>> Begin EXTRACT TO READ

Sharing ELT & DQ Events
urn:js:virtue:aspire:proposal:24.1
TL;DR
All squads who are responsible for the provision of data into ASPIRE to publish a common message indicating the status of their ETL or DQ processes
Rational
As ASPIRE becomes both more critical to the business and complex the interdependencies and reuse of data between squads is growing. We need to automate the monitoring of failures and identify where development changes impact these processes.
- Multiple Squads – we are growing in data reuse across squads and do not want to tightly couple ETL DAGS creating cross squad friction / development dependencies.
- Event driven v Time Driven – Decoupling from time driven methods will enable the ability to deliver data to outbound products as soon as it is available and in the event of failure a reload / restart of a ETL DAG can automatically trigger out bound refreshes e.g. MicroStrategy Cubes
- Lineage & Impact – Required for integration into Valkyrie & Stardew support
- Analyst triggers – other applications / tools / ML etc. can easily trigger their own processes based off a recognised event schema.
Proposal
- All squads who are responsible for the provision of data into ASPIRE to publish a common message indicating the status of their ETL or DQ processes
Options
- A single event to cover both ETL & DQ with a common / flexible structure
- Two event types with different structures
Structure for separate event types
ETL
- Event Name ()
- Event Sainsburys Tech Owner (ASPIRE owning squad)
- Event Status (Started, Running, Completed, Failed)

>> End EXTRACT TO READ
>> Begin RECORD SET

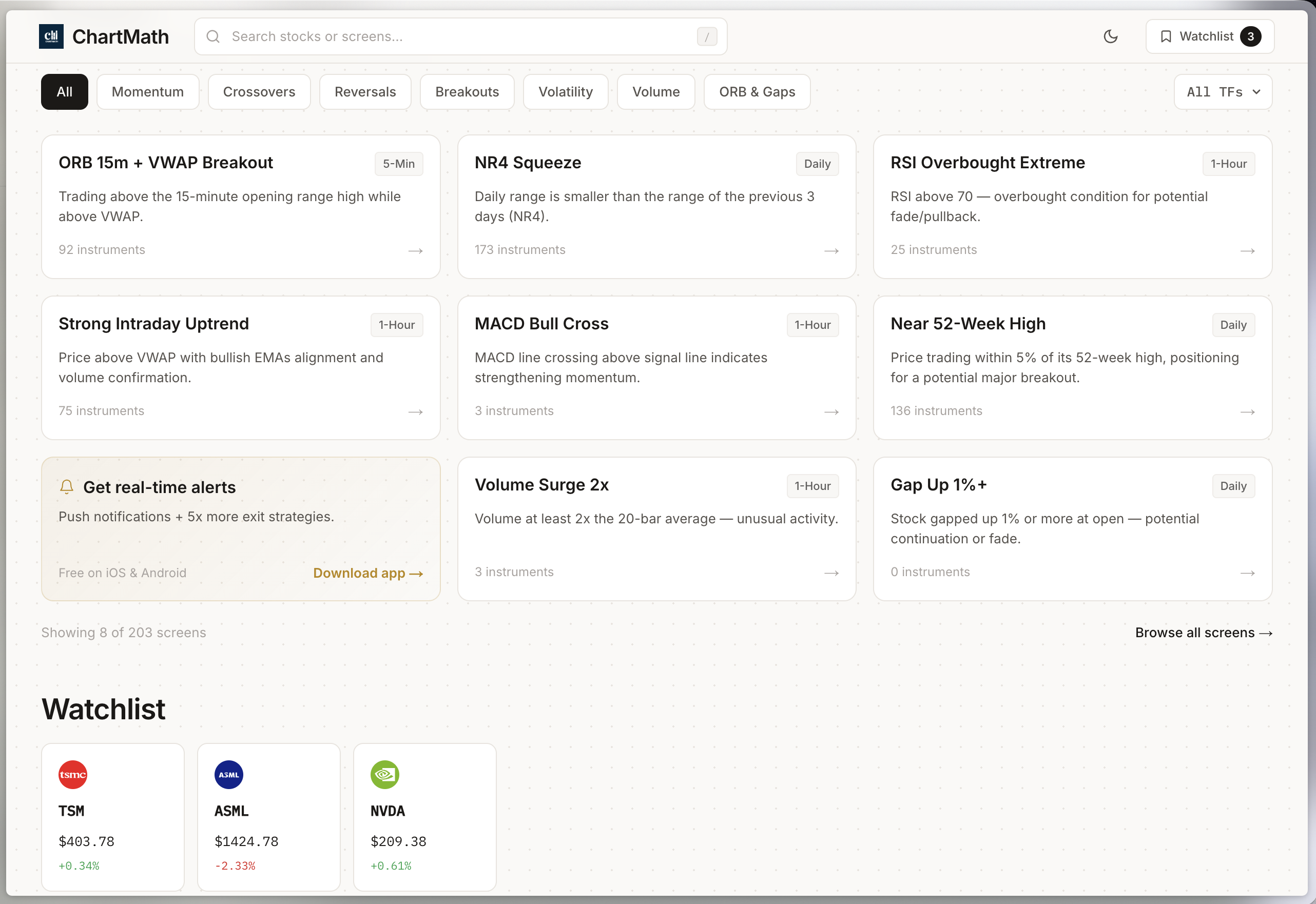Click the ChartMath logo icon

click(x=51, y=36)
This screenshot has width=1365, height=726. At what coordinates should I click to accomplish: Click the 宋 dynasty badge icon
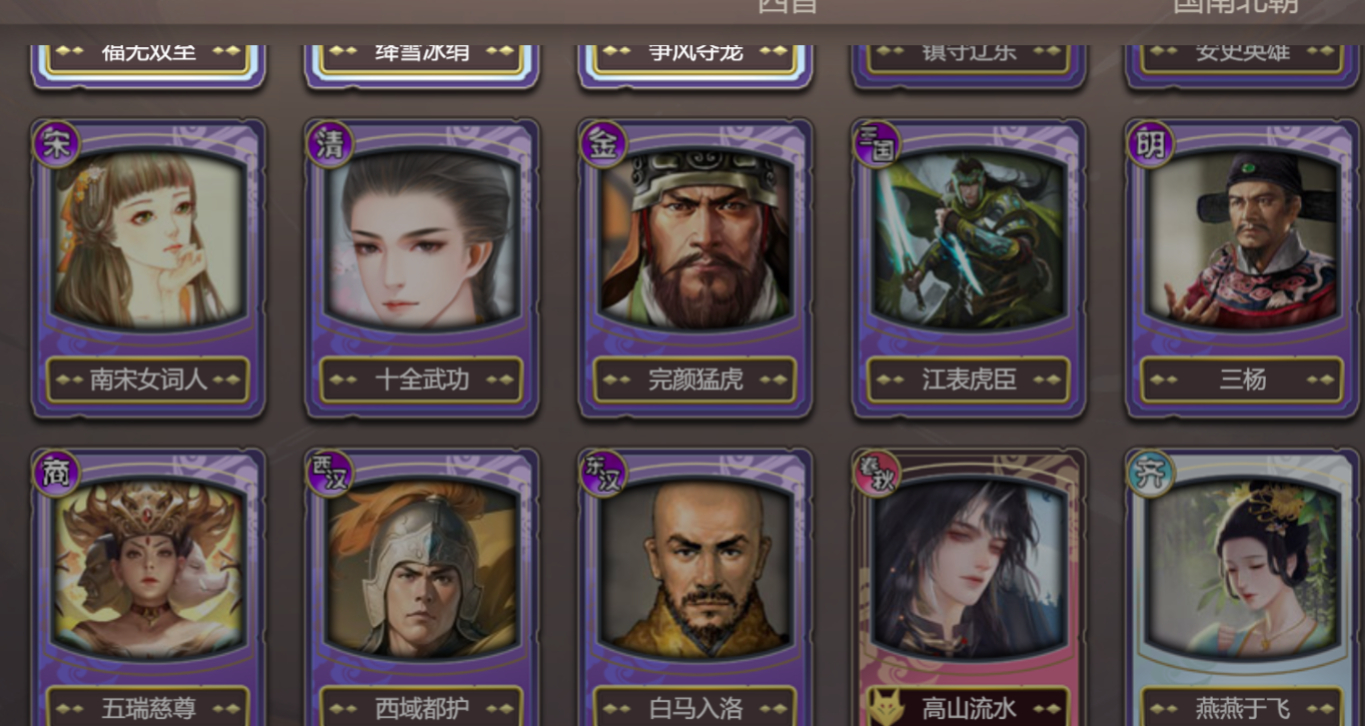coord(56,145)
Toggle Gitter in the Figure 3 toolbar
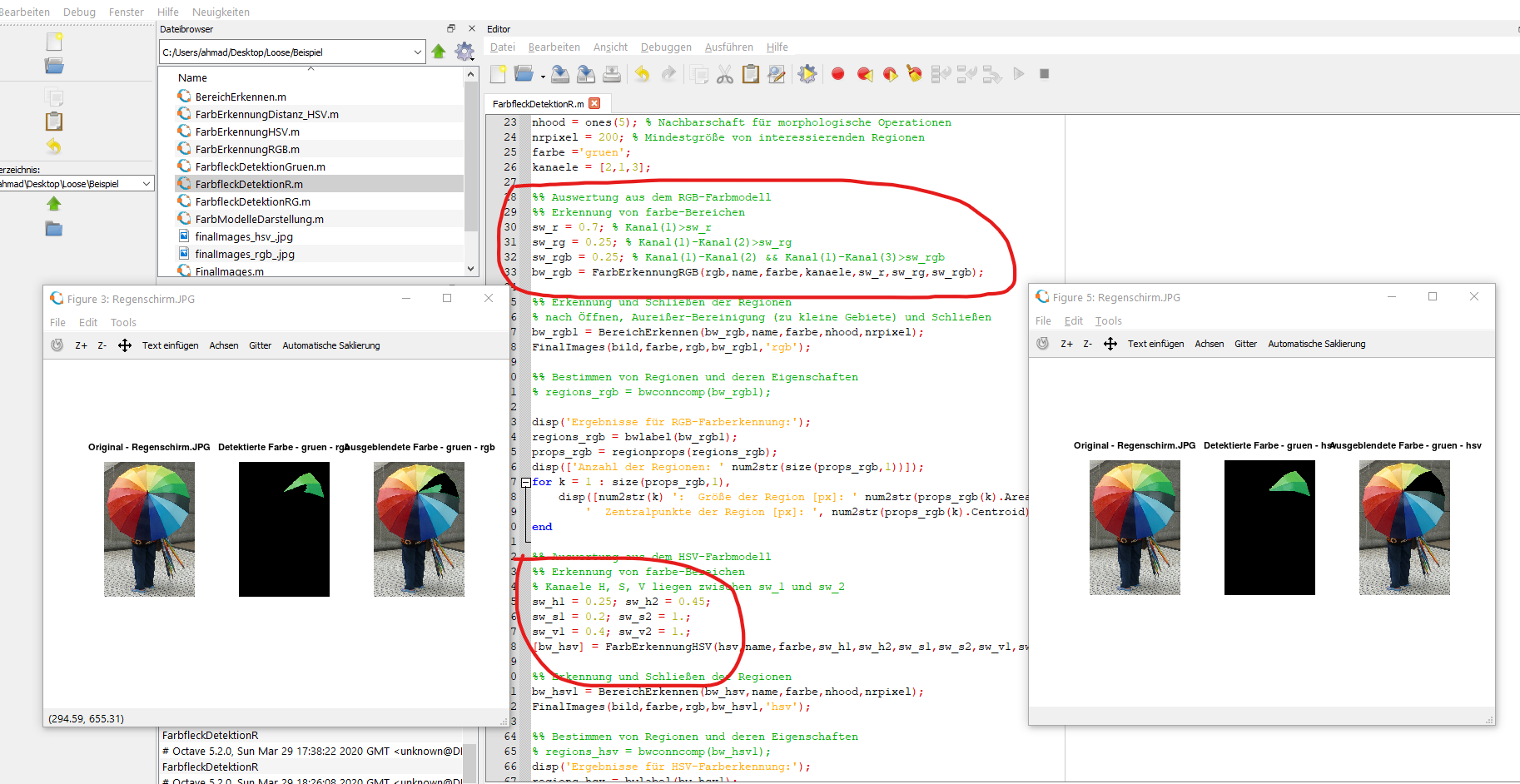 (x=260, y=345)
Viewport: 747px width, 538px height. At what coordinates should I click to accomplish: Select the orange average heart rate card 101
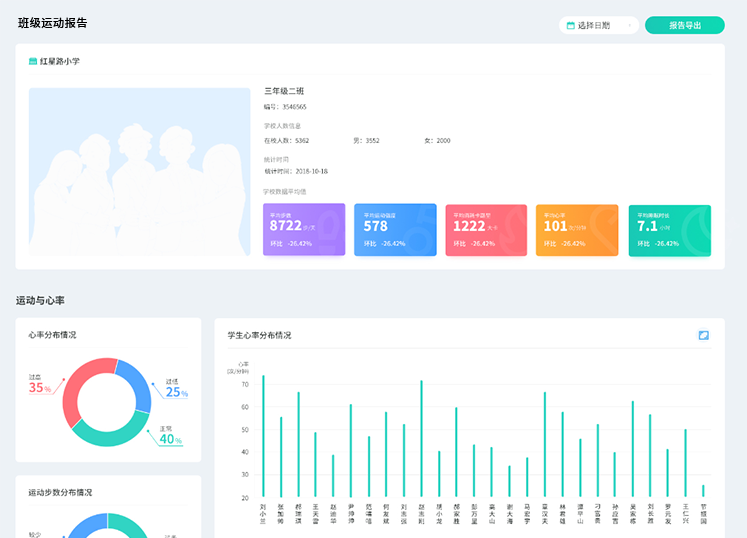coord(577,230)
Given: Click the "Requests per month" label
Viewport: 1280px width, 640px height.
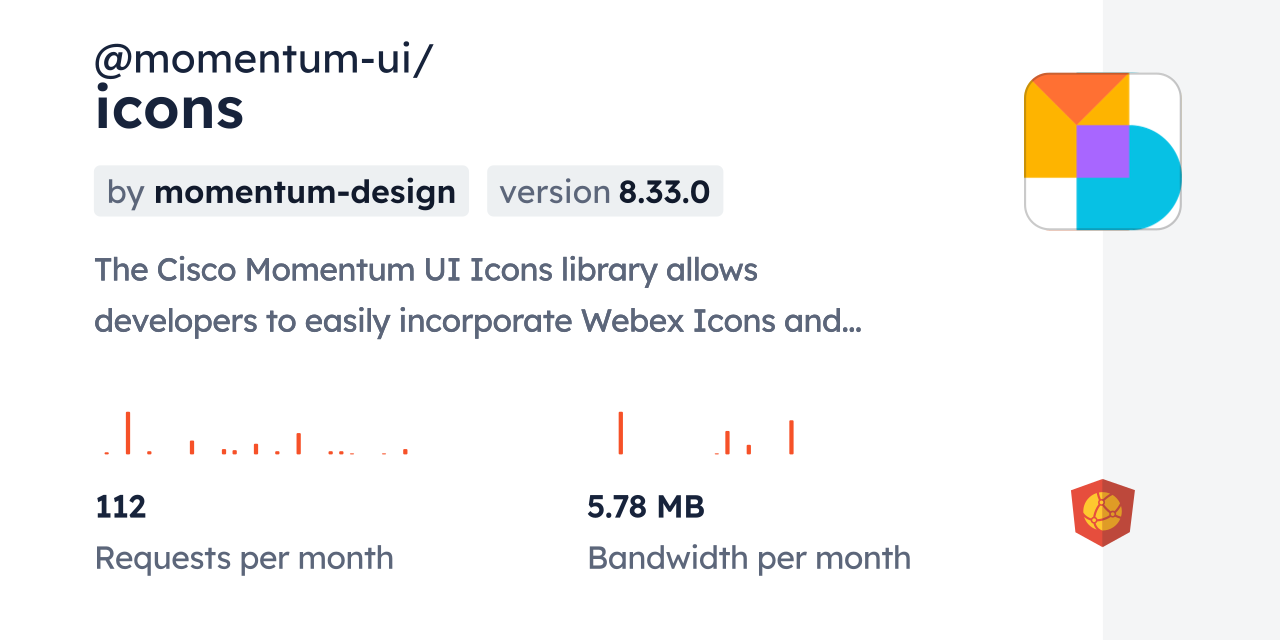Looking at the screenshot, I should coord(244,558).
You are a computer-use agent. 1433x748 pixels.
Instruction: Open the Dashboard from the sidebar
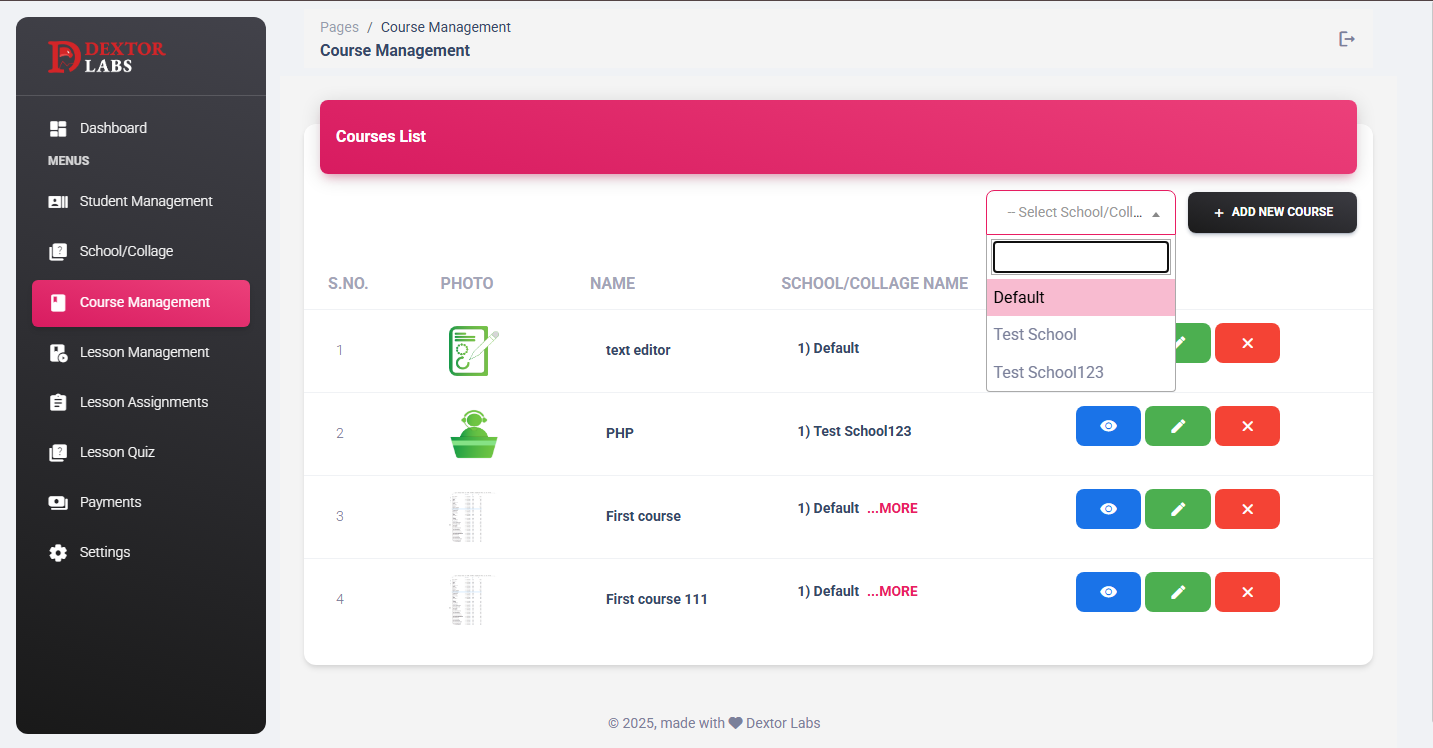click(x=112, y=128)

>> End RECORD SET

* SHORT TASK A
Render the rows as a Markdown table with columns Number and Line, starting with the line that contains "Given: Click the" and going on through the end of the rows. Leave out blank lines and the pictures.
* SHORT TASK B
Finish out the next part of the proposal on sharing ETL and DQ events, picking up from where it stops.

* WRITTEN REPLY A
| Number | Line |
|---|---|
| 1 | Given: Click the "Requests per month" label |
| 2 | Viewport: 1280px width, 640px height. |
| 3 | Looking at the screenshot, I should coord(244,558). |
| 4 | You are a computer-use agent. 1433x748 pixels. |
| 5 | Instruction: Open the Dashboard from the sidebar |
| 6 | click(x=112, y=128) |

* WRITTEN REPLY B
- Event DateTime
- Event Source To Target (Table or Bucket - Can be an Array )
- Next Event
DQ
- Event Name ()
- Event Sainsburys Tech Owner (ASPIRE owning squad)
- Event Status (Started, Running, Completed, Failed)
- Event Outcome (Pass, Fail, Warning)
- Event DateTime
- Event Target (Table or Bucket)
Structure for single event
- Event Name ()
- Event Sainsburys Tech Owner (ASPIRE owning squad)
- Event Type (ETL, DQ)
- Event Status (Started, Running, Completed, Failed)
- Event Outcome (Pass, Fail, Warning - only for DQ)
- Event DateTime
- Event Source To Target (Table or Bucket - Can be an Array)
- Next Event
Examples for separate event types
-ETL Event
{ “Event Name”: “Bload1, “Sainsburys Tech Owner”: “Banana Squad”, “Status: “Started”, “Event”DateTime: “03/11/2021:05:15”, “Event Source To Target”: { “ADW_XXX_XXX:ADW_AAA_BBB”, “ADW_CCC_CCC: ADW_DDD_DDD” }, “Next Event”: “Bload2”, }
-DQ Event
{ “Event Name”: “Qtest1, “Sainsburys Tech Owner”: “Banana Squad”, “Status: “Started”, “Event Outcome”: “Warning” “Event”DateTime: “03/11/2021:05:15”, “Event Target”: “ADW_EEE_EEE” }
Implications
None.